Por quase três horas, o pescador tem seu nome gritado pela comunidade por quase 60 vezes. A turba repete, com insistência, a crença de que Grimes seria um assassino, como se espalhasse uma pós-verdade nos tribunais das redes sociais. O diretor não deixa de criticar outros tipos de puritanismo, como o personagem do pastor alcoólatra, que frequenta as casas de prostituição da Transamazônica e se entusiasma pela condenação do pescador.

Com o passar do tempo, parte da crítica considerou a opressão sofrida por Grimes como uma alegoria sobre a marginalidade da comunidade LGBTQIA+, da qual Britten fazia parte. Por isso, alguns classificam a tragédia como uma ópera gay. Salazar, porém, rechaça o rótulo.

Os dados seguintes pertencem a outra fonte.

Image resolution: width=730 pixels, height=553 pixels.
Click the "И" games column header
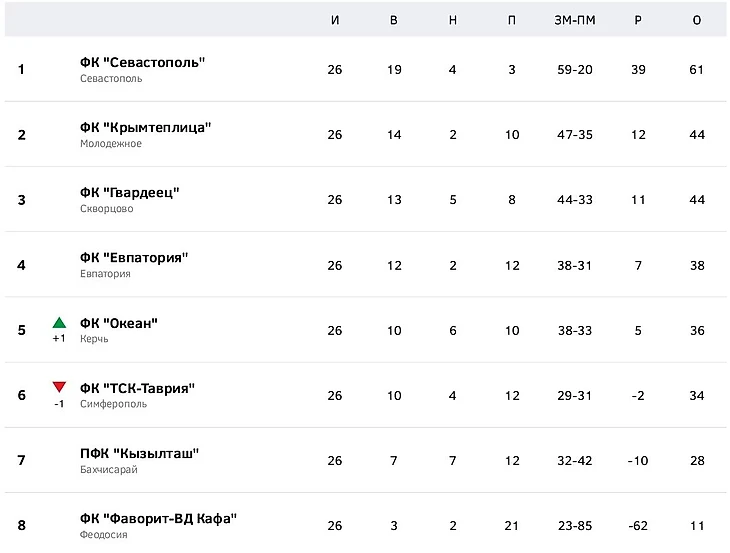pyautogui.click(x=335, y=20)
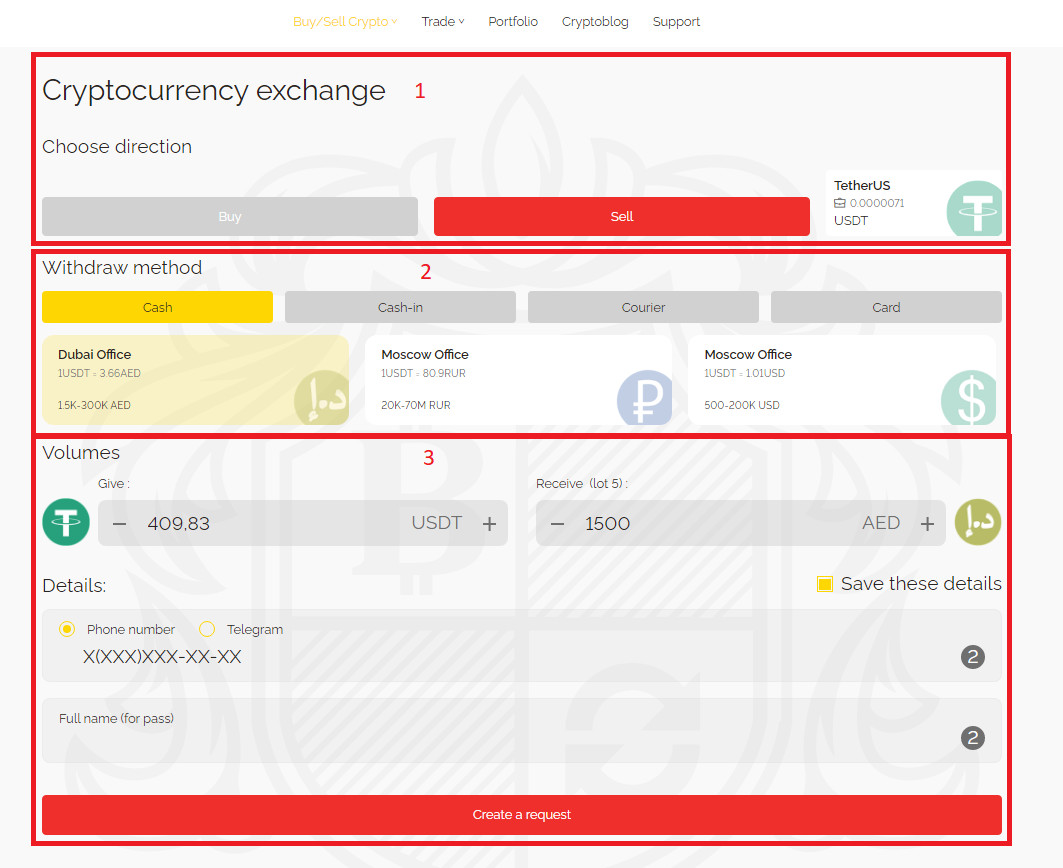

“É claro que o libreto passa por essa questão, mas o drama tenta, em primeiro lugar, recuperar a infância. Eu diria que a ópera fala sobre como ser diferente, e aí pode entrar a questão da homossexualidade de Britten.”

O tenor Fernando Portari, de 54 anos, que viverá Grimes, diz ser preciso uma vida inteira para interpretar o pescador. Em sua avaliação, o papel não depende da técnica vocal do cantor, como em muitas óperas, mas requer maturidade emocional.
“É um personagem que nunca começa ou termina, é uma esfinge do ser humano, estando além do bem ou do mal. Britten não está preocupado com a moral da história, mas em pesquisar a alma humana. O mar é sempre maior do que nós”, ele diz.

O mar, aliás, funciona como o motor da ópera. Com regência de Luiz Fernando Malheiro, a orquestra mimetiza as tormentas do oceano e da mente do pescador. Na ópera, se destacam os “Quatro Interlúdios Marítimos”, que, de tão belos, são apresentados com frequência em concertos na forma de suíte. Ali, harpa e cordas controlam o movimento da maré, enquanto dois piccolos e duas flautas imitam a revoada dos pássaros.

A complexidade psicológica dos personagens de Britten são prova de seu diálogo com a literatura, algo reincidente em sua obra. Segundo Salazar, além do poema de Crabbe, a literatura está presente na ópera com a influência das parábolas bíblicas e no coro, que atua como nas tragédias gregas, reagindo a tudo o que acontece.
Do ponto de vista cênico, há a todo momento uma dualidade em “Peter Grimes”. O coro representa a comunidade julgadora, enquanto o pescador se mostra solitário no palco. “Na intimidade, todos temos um lado obscuro”, afirma Portari. “O mar que dá o peixe à comunidade é o mesmo que a afoga. E esse mar é a música.”